All Buona in Echo Park
A guy with a three-day growth and highwater pant cuffs walks into Cosa Buona at Sunset Boulevard and Alvarado Street and asks where he could drop off a resume for the dishwasher’s position.
Anyone familiar with Echo Park before hipsters achieved critical mass in the area can fill in the rest of your own joke here.
A few ran through my mind before the hipster waiting on my table came over to ask if it was my first visit to Cosa Buona.
I said it was my first visit to this enterprise, but I had been a regular at Pizza Buona, which was an Echo Park standard at the same spot for years—and didn’t require resumes for dishwashers.
Then the hipster told me that Pizza Buona had moved but remained in business, just a few blocks down Alvarado.
That took me from a chuckle at the expense of the hipsters to a sincere smile over a classy move by a relative newcomer to acknowledge a competitor with some history in the neighborhood.
Ingardia Bro Back
Few individuals are more engaged with the restaurant business in SoCal than Sam Ingardia, partner in Ingardia Bros Inc., the Santa Ana-based wholesaler of produce, seafood and groceries.

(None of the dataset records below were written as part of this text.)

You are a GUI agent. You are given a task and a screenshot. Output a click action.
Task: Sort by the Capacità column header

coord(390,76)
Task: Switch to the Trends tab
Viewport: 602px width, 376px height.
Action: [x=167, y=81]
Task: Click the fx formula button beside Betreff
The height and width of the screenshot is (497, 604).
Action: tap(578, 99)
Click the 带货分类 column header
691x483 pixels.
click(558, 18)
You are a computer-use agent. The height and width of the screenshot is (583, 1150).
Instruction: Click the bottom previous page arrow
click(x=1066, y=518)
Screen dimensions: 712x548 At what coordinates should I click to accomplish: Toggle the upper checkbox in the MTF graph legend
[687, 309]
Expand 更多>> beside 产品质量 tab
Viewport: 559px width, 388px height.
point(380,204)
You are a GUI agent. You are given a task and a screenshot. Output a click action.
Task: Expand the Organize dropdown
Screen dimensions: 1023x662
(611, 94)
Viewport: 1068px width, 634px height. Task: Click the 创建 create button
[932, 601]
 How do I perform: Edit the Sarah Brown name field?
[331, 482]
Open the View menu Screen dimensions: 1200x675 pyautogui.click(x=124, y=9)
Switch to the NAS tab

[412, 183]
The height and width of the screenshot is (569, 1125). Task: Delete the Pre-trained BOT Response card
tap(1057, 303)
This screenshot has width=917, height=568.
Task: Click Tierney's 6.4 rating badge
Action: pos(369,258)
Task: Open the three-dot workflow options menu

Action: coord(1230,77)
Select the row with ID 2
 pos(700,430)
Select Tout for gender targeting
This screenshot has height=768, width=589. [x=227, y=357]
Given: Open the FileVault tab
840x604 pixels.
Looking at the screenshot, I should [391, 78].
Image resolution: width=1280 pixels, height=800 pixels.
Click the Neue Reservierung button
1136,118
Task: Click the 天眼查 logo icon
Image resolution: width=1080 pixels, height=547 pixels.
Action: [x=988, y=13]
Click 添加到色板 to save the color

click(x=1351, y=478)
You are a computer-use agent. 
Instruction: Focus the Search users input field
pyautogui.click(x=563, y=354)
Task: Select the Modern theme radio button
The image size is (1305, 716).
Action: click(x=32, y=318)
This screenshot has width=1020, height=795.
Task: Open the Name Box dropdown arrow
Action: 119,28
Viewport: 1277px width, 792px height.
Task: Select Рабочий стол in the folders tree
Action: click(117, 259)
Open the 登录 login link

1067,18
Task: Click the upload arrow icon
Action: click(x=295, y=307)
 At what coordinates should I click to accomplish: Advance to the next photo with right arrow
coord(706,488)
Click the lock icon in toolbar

You’ll see Ingardia Bros. trucks all over the streets and freeways of SoCal, but Sam was recently missing for a while. Seems a pain in his back had all but kept him off the restaurant circuit for a spell—and even grounded him from the far-flung travels he so enjoys. Indeed, it was a rogue wave in Maui that kicked off the sciatica that had him sidelined.
Happy to report Ingardia is back to dining out and traveling far and wide, and he’s crediting Dr. Alexander Taghva, a resident neurologist at Mission Hospital in Mission Viejo for making the difference through an endoscopic spinal surgery.
“Fantastic non-invasive surgery, in at 6:00 a.m., at home by 1 p.m,” Ingardia says, adding that within days he “was on a plane non-stop to NYC to get on board a cruise ship for 10 days.”
Questions on Calle’s Other Gigs
Anyone else notice that Brian Calle remains listed as publisher and CEO of LA Weekly but is now followed by Jessica Mansour, recently hired as general manager of the free weekly?
Mansour’s elevation comes with Erin Domash dropping one spot on the masthead, with a change in titles from associate publisher and COO to vice president of events and partnerships.
Calle still hasn’t responded to a query first sent his way a few months ago on whether his appointment to head Chapman’s University’s newly launched Center for Freedom of Expression and Media Integrity might have led to Mansour’s recent hire as part of a transition plan that would see him eliminate any conflicts of interest—or perceptions of such—by giving up his stakes and roles in the LA Weekly and Irvine Weekly.
Sorry to see OC Weekly shut down, but consider the move an indirect indicator that the cannabis business has been over-hyped from the real estate to media sectors of SoCal’s economy.